“To grow is not to demand space, but to fill it softly, without needing to ask.”
Saat matahari mulai memanjangkan bayangnya, kehadiran bunga kudzu yang tenang masih tinggal dalam benak saya. Sophie sudah berpindah, perhatiannya kini tertuju pada seekor kupu-kupu yang menari di udara, geraknya ringan, nyaris seperti angin itu sendiri.
Saya mengamatinya sambil kami melanjutkan langkah menuju BITEC. Di tengah kesibukan pagi yang perlahan menggeliat, saya tersentuh oleh satu kesadaran sederhana bahwa hidup tidak perlu saling mendorong dan tidak harus saling mengambil ruang.

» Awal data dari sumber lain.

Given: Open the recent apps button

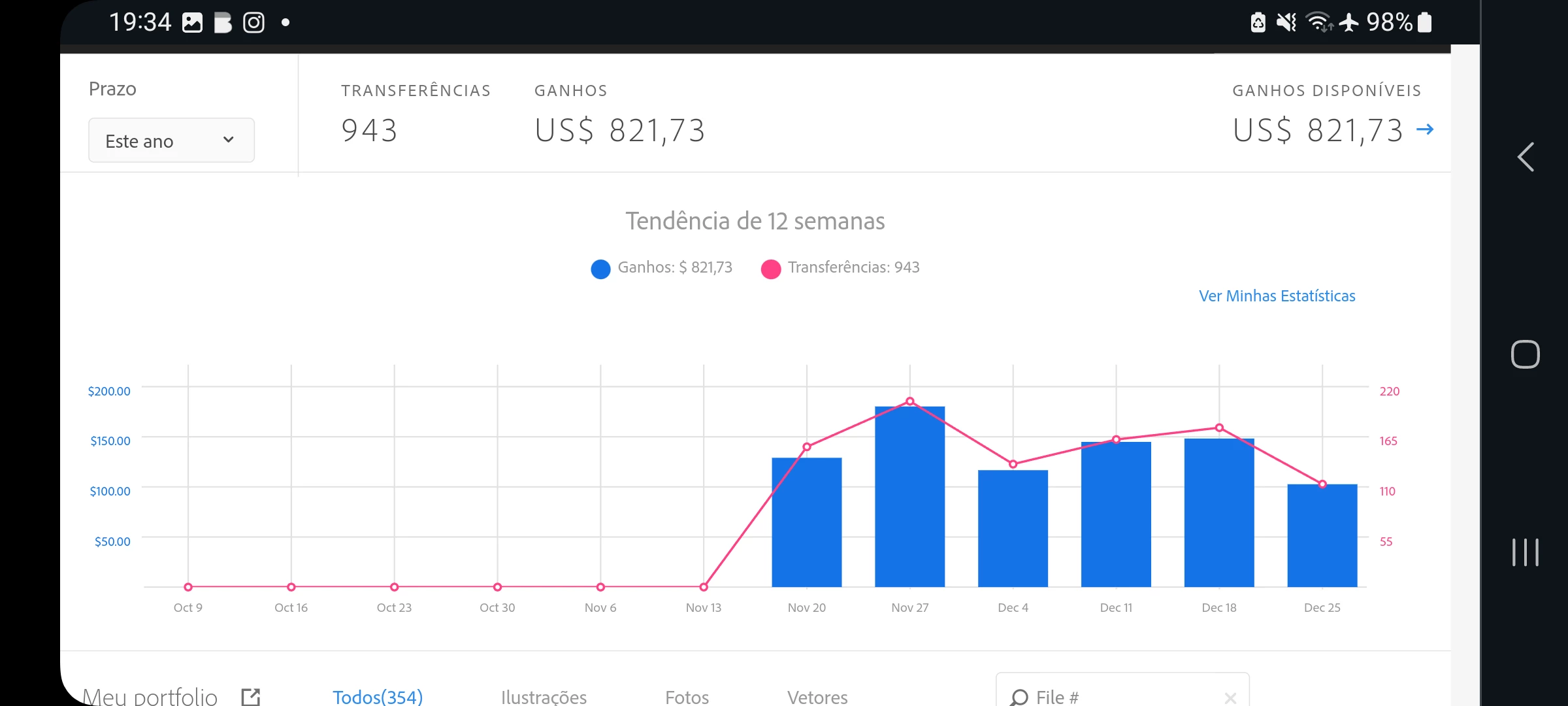Looking at the screenshot, I should (x=1526, y=552).

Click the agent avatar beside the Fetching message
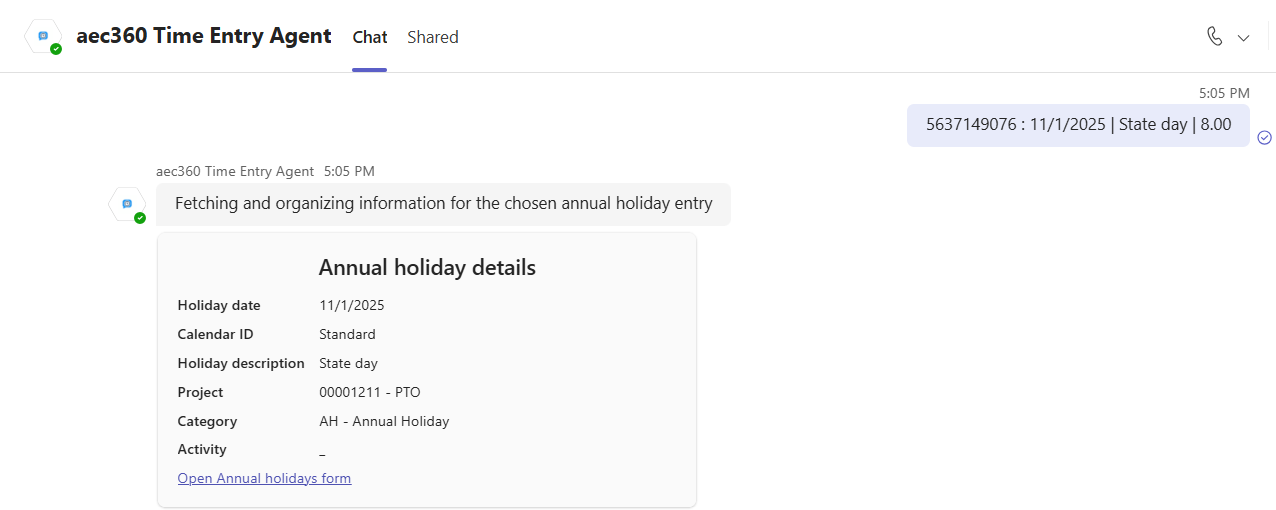(127, 204)
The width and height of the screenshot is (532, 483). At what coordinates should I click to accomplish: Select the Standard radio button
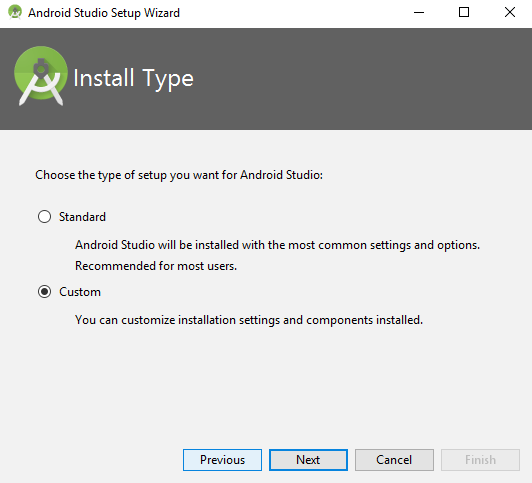click(x=44, y=216)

Saya kembali membayangkan bunga kudzu. Ia tak pernah mendesak tempat untuk menerima kehadirannya. Ia tidak mengejar cahaya, hanya mengikuti arah terang yang tersedia. Sedikit demi sedikit, pelan tapi pasti, tanpa gaduh dan tanpa menuntut apa-apa.
Angin pagi itu bertiup pelan, menyentuh kulit seperti bisikan, dan saya pun merasa, kadang yang paling wise bukanlah mereka yang berlari paling cepat, tapi yang memilih berjalan bersama waktu.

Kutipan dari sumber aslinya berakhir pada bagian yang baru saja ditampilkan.